=== INPUT RECORDS ===
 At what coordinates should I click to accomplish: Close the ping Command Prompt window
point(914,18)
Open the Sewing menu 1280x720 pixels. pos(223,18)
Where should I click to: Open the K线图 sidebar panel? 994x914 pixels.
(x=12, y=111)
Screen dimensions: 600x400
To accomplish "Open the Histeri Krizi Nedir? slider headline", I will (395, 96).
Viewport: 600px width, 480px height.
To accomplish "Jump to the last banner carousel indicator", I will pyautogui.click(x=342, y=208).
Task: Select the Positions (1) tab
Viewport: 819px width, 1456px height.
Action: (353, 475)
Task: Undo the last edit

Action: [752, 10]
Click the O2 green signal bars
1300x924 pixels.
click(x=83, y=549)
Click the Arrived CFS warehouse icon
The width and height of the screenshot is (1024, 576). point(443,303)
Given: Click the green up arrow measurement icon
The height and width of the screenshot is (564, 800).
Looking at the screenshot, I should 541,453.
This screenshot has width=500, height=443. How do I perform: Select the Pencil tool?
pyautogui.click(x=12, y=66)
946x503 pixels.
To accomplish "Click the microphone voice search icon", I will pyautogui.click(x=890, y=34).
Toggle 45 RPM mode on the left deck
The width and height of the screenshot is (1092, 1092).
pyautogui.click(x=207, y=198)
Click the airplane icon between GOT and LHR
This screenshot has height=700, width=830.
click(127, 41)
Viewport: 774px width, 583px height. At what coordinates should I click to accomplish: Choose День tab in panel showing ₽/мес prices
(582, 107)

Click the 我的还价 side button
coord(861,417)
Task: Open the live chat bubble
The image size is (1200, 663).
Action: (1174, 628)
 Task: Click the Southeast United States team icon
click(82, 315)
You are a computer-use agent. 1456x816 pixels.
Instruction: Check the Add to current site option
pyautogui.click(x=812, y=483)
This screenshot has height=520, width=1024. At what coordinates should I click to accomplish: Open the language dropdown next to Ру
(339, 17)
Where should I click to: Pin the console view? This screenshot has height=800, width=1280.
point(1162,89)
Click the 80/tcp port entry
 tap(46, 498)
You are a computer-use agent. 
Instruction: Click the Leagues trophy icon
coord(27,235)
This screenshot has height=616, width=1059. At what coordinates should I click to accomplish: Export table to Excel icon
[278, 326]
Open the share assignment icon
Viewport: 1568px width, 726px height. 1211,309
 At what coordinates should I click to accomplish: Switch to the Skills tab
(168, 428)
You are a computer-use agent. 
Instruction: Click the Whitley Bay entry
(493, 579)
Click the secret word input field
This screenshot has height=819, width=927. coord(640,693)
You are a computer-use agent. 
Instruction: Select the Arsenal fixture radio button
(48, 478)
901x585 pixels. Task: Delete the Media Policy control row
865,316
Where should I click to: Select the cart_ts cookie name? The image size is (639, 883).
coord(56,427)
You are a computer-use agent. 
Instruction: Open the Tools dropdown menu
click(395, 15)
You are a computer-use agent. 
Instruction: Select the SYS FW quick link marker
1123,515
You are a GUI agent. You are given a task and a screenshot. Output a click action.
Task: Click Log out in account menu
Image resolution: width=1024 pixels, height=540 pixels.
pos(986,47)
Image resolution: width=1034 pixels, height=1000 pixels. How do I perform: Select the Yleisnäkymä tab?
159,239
===
[WHAT THE TASK REQUIRES]: Give all of the entries again, exactly.

[ANSWER FOR THIS EXERCISE]:
 At what coordinates should I click to accomplish: Close the ping Command Prompt window
point(914,18)
Open the Sewing menu 1280x720 pixels. pos(223,18)
Where should I click to: Open the K线图 sidebar panel? 994x914 pixels.
(x=12, y=111)
Screen dimensions: 600x400
To accomplish "Open the Histeri Krizi Nedir? slider headline", I will (395, 96).
Viewport: 600px width, 480px height.
To accomplish "Jump to the last banner carousel indicator", I will pyautogui.click(x=342, y=208).
Task: Select the Positions (1) tab
Viewport: 819px width, 1456px height.
Action: (353, 475)
Task: Undo the last edit

Action: [752, 10]
Click the O2 green signal bars
1300x924 pixels.
click(x=83, y=549)
Click the Arrived CFS warehouse icon
The width and height of the screenshot is (1024, 576). point(443,303)
Given: Click the green up arrow measurement icon
The height and width of the screenshot is (564, 800).
Looking at the screenshot, I should 541,453.
This screenshot has width=500, height=443. How do I perform: Select the Pencil tool?
pyautogui.click(x=12, y=66)
946x503 pixels.
To accomplish "Click the microphone voice search icon", I will pyautogui.click(x=890, y=34).
Toggle 45 RPM mode on the left deck
The width and height of the screenshot is (1092, 1092).
pyautogui.click(x=207, y=198)
Click the airplane icon between GOT and LHR
This screenshot has height=700, width=830.
click(127, 41)
Viewport: 774px width, 583px height. At what coordinates should I click to accomplish: Choose День tab in panel showing ₽/мес prices
(582, 107)

Click the 我的还价 side button
coord(861,417)
Task: Open the live chat bubble
The image size is (1200, 663).
Action: (1174, 628)
 Task: Click the Southeast United States team icon
click(82, 315)
You are a computer-use agent. 1456x816 pixels.
Instruction: Check the Add to current site option
pyautogui.click(x=812, y=483)
This screenshot has height=520, width=1024. At what coordinates should I click to accomplish: Open the language dropdown next to Ру
(339, 17)
Where should I click to: Pin the console view? This screenshot has height=800, width=1280.
point(1162,89)
Click the 80/tcp port entry
 tap(46, 498)
You are a computer-use agent. 
Instruction: Click the Leagues trophy icon
coord(27,235)
This screenshot has height=616, width=1059. At what coordinates should I click to accomplish: Export table to Excel icon
[278, 326]
Open the share assignment icon
Viewport: 1568px width, 726px height. 1211,309
 At what coordinates should I click to accomplish: Switch to the Skills tab
(168, 428)
You are a computer-use agent. 
Instruction: Click the Whitley Bay entry
(493, 579)
Click the secret word input field
This screenshot has height=819, width=927. coord(640,693)
You are a computer-use agent. 
Instruction: Select the Arsenal fixture radio button
(48, 478)
901x585 pixels. Task: Delete the Media Policy control row
865,316
Where should I click to: Select the cart_ts cookie name? The image size is (639, 883).
coord(56,427)
You are a computer-use agent. 
Instruction: Open the Tools dropdown menu
click(395, 15)
You are a computer-use agent. 
Instruction: Select the SYS FW quick link marker
1123,515
You are a GUI agent. You are given a task and a screenshot. Output a click action.
Task: Click Log out in account menu
Image resolution: width=1024 pixels, height=540 pixels.
pos(986,47)
Image resolution: width=1034 pixels, height=1000 pixels. How do I perform: Select the Yleisnäkymä tab?
159,239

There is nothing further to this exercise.